▶

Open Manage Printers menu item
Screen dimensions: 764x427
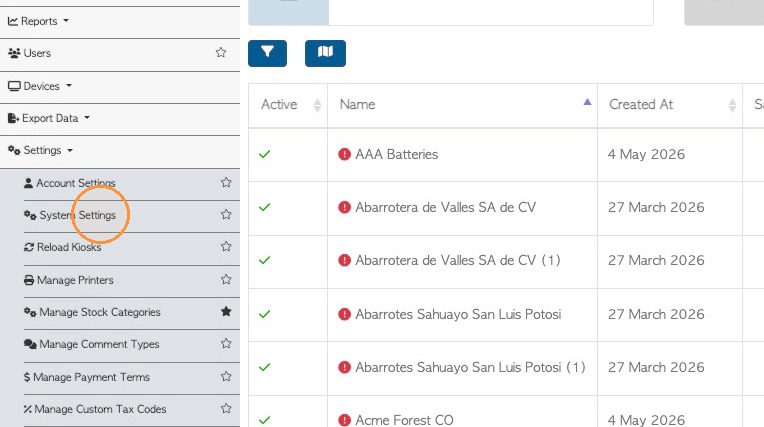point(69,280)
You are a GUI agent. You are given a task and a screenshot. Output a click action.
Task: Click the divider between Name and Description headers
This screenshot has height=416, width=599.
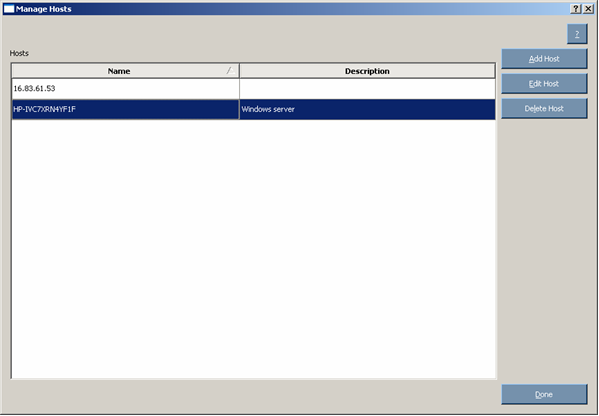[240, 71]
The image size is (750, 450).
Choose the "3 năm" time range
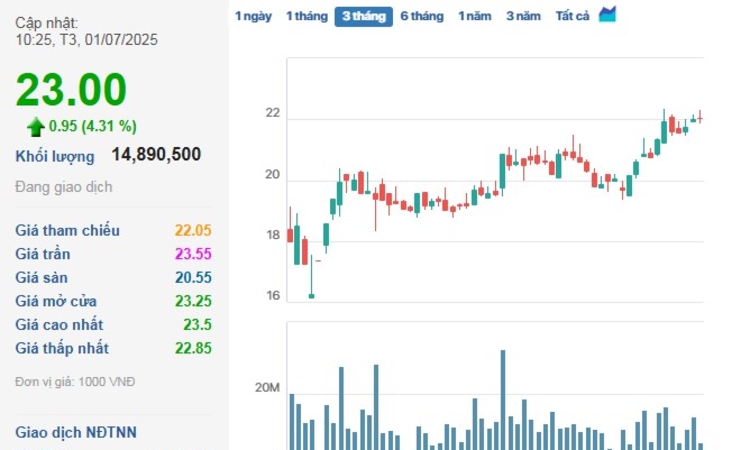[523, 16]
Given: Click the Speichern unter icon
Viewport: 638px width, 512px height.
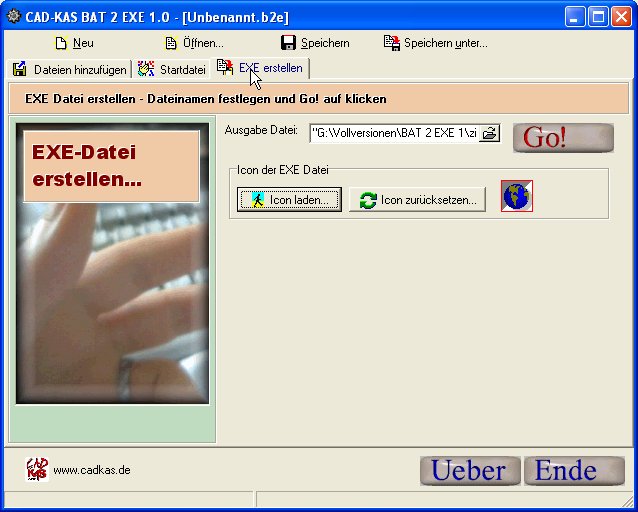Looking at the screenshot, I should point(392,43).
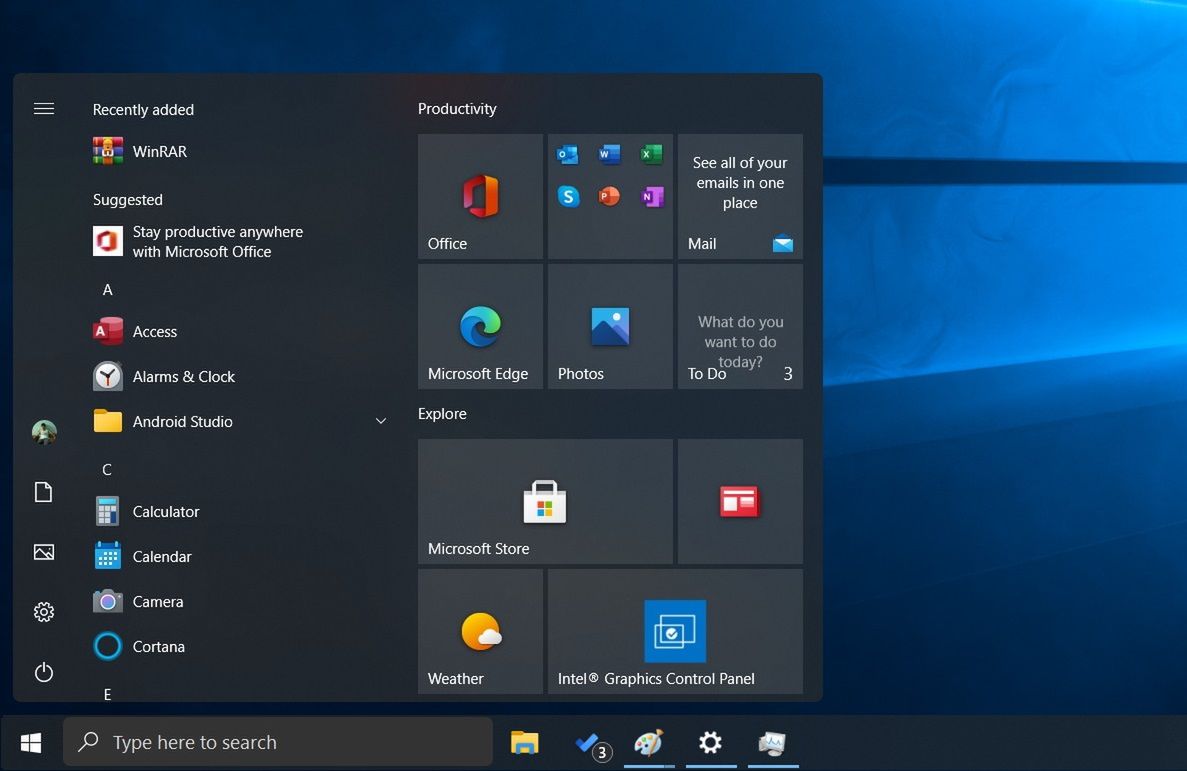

◀

▶ **BRIEF**: Replicate the material above verbatim; images stay out of the copy.

▶ **RESPONSE**:
Open Manage Printers menu item
Screen dimensions: 764x427
point(69,280)
You are a GUI agent. You are given a task and a screenshot. Output a click action.
Task: Click the divider between Name and Description headers
This screenshot has height=416, width=599.
[240, 71]
The image size is (750, 450).
Choose the "3 năm" time range
[523, 16]
Given: Click the Speichern unter icon
Viewport: 638px width, 512px height.
Looking at the screenshot, I should point(392,43).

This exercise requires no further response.